From the entries below, output the line with "This screenshot has height=388, width=716." and each following line up to and including the line with "Click line number 298 in the gutter", exactly as written.

**** GIVEN RECORDS

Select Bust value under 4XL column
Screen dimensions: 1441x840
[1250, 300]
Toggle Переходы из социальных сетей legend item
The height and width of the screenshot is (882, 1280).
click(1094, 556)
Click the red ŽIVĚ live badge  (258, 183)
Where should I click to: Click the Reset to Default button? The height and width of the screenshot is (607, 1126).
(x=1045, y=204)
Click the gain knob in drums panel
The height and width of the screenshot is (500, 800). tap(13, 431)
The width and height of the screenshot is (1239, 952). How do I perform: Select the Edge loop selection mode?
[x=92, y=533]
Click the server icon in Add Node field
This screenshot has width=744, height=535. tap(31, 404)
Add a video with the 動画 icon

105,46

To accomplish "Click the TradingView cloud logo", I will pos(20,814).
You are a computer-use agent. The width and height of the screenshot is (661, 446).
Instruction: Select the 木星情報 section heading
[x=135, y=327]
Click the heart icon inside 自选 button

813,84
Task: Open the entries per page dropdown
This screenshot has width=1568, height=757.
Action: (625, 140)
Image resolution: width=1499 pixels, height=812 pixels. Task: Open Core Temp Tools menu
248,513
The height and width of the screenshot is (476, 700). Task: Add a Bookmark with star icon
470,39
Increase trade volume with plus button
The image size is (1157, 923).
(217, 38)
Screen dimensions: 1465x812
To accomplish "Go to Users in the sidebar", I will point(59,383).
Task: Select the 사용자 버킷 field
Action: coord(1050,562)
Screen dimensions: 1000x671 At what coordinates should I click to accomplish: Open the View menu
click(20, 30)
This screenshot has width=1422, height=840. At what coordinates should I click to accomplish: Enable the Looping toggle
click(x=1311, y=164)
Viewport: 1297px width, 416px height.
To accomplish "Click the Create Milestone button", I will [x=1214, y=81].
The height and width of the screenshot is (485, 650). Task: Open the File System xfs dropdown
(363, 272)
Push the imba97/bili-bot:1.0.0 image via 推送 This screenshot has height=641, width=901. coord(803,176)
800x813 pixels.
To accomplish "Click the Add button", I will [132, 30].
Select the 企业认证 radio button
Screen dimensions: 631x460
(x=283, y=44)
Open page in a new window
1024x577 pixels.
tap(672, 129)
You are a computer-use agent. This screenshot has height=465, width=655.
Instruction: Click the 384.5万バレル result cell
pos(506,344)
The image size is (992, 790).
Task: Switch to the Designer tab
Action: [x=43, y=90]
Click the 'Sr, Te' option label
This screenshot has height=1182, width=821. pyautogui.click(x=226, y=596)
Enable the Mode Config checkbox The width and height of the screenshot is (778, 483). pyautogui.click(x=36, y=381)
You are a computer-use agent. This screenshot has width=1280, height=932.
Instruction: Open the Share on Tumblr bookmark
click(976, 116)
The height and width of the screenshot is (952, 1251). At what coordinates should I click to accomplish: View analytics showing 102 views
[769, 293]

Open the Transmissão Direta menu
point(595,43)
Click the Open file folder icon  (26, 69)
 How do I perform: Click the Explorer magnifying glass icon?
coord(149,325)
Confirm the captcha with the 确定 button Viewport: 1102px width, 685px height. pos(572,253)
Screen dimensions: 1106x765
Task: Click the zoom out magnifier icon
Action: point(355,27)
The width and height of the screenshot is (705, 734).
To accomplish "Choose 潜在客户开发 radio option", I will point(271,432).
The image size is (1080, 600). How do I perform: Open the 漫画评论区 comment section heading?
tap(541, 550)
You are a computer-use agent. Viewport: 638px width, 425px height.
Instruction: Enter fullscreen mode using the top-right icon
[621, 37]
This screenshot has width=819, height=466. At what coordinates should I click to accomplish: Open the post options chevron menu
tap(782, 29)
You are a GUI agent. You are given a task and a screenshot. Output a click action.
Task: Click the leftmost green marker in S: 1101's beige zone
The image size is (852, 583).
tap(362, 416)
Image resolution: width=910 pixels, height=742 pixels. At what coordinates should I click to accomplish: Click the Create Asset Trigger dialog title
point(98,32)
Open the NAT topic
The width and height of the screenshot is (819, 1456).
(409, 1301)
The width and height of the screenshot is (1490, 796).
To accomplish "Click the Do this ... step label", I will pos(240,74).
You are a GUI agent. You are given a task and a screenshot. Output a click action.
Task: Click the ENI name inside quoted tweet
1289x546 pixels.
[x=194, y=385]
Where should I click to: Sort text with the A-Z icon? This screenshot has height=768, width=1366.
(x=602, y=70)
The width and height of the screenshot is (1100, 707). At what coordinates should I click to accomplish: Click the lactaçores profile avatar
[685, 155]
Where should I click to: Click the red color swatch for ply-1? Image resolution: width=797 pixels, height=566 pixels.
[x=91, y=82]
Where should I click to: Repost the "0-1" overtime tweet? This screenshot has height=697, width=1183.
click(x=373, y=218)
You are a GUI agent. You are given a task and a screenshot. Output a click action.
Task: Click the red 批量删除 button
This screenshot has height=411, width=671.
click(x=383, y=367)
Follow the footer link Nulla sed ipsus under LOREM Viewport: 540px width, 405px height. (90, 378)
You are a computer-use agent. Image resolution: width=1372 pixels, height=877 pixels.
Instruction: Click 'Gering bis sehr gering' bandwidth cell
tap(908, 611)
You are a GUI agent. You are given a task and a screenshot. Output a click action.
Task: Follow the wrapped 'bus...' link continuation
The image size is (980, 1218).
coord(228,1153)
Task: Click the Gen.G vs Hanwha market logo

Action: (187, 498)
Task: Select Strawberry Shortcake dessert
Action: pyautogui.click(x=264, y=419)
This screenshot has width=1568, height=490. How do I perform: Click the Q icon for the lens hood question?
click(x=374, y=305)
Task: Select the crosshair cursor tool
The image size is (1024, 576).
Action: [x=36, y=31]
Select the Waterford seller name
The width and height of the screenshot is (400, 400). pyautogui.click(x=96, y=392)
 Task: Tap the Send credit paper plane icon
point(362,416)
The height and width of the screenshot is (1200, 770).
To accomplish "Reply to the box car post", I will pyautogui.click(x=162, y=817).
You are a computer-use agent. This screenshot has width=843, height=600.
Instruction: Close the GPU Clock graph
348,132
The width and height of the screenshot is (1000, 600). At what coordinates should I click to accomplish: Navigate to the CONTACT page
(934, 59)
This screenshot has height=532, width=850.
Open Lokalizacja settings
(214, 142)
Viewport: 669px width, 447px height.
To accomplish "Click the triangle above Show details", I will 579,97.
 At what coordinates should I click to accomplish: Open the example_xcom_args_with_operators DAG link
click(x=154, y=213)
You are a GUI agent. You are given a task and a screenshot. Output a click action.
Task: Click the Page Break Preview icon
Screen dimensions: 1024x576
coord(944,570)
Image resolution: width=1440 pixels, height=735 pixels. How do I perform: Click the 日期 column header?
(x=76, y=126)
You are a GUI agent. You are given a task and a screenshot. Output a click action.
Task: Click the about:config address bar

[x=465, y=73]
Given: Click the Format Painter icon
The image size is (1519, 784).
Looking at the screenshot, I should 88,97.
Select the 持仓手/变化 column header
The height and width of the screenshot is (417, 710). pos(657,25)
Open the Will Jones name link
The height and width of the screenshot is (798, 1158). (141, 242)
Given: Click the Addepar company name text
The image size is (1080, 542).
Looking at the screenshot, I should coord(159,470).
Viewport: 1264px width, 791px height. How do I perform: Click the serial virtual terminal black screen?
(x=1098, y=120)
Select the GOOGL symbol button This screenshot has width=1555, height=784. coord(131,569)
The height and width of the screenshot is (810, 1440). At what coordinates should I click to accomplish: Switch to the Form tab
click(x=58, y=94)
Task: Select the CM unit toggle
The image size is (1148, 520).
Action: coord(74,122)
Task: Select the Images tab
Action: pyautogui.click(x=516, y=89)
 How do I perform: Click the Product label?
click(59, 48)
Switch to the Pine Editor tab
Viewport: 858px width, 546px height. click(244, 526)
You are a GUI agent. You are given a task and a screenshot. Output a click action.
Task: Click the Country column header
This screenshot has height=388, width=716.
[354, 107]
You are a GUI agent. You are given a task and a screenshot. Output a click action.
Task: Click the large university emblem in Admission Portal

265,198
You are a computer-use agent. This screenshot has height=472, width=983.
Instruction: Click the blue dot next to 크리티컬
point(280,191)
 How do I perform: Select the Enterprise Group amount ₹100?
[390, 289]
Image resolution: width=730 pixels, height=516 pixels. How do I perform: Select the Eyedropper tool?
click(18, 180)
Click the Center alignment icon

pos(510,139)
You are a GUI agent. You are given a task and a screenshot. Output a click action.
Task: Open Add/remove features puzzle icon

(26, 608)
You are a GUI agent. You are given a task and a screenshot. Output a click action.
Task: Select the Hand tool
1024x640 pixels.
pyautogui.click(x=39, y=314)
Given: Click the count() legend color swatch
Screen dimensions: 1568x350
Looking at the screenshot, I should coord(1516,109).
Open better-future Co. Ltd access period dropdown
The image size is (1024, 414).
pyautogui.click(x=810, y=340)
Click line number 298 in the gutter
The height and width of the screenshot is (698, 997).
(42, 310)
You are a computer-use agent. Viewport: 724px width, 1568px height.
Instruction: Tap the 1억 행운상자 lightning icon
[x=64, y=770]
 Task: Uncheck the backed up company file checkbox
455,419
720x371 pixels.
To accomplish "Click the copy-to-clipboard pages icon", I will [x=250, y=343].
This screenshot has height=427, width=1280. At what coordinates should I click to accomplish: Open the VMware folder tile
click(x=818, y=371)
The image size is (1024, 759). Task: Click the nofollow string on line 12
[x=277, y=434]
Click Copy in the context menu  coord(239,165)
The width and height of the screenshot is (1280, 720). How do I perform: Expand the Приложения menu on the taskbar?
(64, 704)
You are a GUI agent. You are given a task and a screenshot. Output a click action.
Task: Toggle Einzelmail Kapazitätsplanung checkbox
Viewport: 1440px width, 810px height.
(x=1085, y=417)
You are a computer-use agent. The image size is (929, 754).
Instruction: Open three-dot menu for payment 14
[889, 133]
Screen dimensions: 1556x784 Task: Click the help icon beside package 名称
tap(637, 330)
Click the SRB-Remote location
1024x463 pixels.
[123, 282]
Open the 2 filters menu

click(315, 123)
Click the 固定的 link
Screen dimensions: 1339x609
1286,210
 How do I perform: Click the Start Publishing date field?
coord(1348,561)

********

### [REPLY]
This screenshot has height=388, width=716.
[354, 107]
You are a GUI agent. You are given a task and a screenshot. Output a click action.
Task: Click the large university emblem in Admission Portal

265,198
You are a computer-use agent. This screenshot has height=472, width=983.
Instruction: Click the blue dot next to 크리티컬
point(280,191)
 How do I perform: Select the Enterprise Group amount ₹100?
[390, 289]
Image resolution: width=730 pixels, height=516 pixels. How do I perform: Select the Eyedropper tool?
click(18, 180)
Click the Center alignment icon

pos(510,139)
You are a GUI agent. You are given a task and a screenshot. Output a click action.
Task: Open Add/remove features puzzle icon

(26, 608)
You are a GUI agent. You are given a task and a screenshot. Output a click action.
Task: Select the Hand tool
1024x640 pixels.
pyautogui.click(x=39, y=314)
Given: Click the count() legend color swatch
Screen dimensions: 1568x350
Looking at the screenshot, I should coord(1516,109).
Open better-future Co. Ltd access period dropdown
The image size is (1024, 414).
pyautogui.click(x=810, y=340)
Click line number 298 in the gutter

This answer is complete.